══ Entries provided

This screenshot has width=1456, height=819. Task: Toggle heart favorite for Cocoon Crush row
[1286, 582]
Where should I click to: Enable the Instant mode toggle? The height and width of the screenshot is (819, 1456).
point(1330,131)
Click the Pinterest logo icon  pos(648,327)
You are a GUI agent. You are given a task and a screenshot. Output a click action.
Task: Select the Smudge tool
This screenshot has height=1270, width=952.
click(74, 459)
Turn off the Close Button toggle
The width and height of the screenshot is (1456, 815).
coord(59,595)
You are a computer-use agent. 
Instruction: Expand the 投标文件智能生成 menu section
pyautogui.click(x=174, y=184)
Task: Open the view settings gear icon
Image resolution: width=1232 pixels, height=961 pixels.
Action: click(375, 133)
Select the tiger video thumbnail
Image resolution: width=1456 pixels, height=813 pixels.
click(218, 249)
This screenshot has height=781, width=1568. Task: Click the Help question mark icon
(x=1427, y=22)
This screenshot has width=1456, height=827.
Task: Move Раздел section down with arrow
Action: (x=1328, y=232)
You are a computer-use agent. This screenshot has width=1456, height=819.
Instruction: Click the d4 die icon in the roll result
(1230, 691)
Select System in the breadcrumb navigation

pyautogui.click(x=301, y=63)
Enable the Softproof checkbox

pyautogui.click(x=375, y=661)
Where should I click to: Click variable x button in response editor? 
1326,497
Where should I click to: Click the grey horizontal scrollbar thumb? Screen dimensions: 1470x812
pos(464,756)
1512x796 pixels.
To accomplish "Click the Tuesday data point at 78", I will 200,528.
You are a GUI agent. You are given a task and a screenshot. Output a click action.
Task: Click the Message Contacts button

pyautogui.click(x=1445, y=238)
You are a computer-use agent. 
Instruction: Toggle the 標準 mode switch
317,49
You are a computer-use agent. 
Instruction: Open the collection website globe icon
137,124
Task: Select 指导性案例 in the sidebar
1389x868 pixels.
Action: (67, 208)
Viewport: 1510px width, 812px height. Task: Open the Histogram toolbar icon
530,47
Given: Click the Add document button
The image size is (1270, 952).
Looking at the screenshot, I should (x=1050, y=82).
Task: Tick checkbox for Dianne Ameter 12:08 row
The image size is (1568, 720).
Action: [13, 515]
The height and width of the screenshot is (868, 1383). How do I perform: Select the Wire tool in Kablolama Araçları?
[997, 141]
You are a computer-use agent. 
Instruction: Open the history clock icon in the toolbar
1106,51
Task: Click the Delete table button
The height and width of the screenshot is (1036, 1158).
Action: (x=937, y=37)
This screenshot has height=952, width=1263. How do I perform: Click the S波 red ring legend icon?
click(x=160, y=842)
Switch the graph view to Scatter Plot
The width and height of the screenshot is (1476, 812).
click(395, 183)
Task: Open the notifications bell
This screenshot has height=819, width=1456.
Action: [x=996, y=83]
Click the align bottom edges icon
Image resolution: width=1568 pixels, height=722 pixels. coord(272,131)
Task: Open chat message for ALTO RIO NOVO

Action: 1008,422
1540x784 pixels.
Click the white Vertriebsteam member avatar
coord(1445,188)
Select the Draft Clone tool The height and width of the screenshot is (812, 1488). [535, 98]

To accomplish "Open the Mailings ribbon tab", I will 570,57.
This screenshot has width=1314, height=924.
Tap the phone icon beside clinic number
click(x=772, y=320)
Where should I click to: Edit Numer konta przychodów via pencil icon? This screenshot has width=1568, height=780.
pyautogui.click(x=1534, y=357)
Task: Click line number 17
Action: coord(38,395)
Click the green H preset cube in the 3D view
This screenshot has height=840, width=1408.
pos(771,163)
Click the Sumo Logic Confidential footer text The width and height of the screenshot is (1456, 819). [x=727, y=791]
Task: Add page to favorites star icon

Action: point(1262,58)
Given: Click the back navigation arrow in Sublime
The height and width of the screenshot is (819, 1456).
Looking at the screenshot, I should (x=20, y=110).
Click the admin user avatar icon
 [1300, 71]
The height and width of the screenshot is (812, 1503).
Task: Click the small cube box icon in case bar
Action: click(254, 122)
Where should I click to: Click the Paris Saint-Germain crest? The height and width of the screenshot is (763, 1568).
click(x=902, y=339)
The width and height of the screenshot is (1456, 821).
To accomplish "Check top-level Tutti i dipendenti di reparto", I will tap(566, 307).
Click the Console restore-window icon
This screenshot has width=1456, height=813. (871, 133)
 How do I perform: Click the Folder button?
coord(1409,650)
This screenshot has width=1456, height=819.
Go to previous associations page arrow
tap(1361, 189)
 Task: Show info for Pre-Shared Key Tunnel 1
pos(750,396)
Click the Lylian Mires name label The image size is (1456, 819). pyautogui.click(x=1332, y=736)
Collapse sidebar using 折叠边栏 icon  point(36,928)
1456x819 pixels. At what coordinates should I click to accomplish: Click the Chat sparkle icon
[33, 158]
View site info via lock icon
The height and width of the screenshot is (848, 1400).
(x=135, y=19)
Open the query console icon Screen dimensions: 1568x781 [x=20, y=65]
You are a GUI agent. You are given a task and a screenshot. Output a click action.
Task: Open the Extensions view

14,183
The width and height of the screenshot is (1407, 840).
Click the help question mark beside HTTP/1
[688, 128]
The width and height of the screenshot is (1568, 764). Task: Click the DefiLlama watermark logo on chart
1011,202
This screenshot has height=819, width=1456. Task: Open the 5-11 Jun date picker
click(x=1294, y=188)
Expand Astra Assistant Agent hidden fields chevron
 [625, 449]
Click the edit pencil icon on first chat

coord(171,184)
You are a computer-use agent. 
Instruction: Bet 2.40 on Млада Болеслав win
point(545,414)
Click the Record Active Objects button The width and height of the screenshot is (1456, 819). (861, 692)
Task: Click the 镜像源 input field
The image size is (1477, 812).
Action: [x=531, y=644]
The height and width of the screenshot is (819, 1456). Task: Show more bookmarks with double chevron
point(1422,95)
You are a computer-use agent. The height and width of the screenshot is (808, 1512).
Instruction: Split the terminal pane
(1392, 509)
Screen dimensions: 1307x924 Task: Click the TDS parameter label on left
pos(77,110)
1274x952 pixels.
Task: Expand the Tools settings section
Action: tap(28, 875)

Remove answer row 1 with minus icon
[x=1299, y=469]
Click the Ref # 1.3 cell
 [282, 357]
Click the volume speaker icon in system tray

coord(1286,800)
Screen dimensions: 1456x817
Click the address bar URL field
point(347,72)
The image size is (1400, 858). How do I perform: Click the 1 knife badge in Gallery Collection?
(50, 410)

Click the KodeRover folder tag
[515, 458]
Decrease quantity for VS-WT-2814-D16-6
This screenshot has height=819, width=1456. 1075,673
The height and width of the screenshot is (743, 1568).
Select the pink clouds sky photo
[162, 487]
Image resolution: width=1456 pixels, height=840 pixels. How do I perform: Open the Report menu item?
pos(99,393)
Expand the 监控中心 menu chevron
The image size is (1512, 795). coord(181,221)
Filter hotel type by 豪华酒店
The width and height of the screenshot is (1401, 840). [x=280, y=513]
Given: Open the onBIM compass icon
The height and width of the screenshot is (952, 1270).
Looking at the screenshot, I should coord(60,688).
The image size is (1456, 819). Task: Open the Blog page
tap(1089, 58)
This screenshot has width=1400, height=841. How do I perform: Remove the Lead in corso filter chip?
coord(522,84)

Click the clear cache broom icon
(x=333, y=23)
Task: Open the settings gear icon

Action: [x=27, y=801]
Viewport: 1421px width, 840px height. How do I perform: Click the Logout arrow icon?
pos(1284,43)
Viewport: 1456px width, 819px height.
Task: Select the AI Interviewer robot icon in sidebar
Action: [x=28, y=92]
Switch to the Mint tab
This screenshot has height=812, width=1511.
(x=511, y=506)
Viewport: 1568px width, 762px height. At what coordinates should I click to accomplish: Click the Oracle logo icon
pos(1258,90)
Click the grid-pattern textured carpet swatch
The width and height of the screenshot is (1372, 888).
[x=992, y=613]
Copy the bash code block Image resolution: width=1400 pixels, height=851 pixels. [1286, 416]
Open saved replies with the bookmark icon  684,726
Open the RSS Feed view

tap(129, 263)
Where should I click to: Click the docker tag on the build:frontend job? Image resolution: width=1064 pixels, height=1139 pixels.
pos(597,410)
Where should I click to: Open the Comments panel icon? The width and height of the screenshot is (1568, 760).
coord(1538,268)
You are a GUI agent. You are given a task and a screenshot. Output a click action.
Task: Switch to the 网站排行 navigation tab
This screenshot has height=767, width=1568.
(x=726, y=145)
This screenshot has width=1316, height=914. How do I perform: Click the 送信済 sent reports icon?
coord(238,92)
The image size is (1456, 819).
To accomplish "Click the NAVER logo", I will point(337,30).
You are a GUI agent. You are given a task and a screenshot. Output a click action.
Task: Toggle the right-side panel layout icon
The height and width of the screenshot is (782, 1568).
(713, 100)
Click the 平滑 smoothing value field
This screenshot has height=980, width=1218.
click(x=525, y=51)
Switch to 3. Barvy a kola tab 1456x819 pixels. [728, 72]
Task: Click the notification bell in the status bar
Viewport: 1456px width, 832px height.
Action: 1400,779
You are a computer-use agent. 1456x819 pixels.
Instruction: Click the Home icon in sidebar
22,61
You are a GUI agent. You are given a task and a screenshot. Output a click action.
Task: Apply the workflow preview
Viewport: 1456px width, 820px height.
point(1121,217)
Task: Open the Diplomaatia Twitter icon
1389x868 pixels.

════

**Your objective:** Note how many lines in the listing above contain the word "bell" and give only that number.

**Solution to the exercise:** 2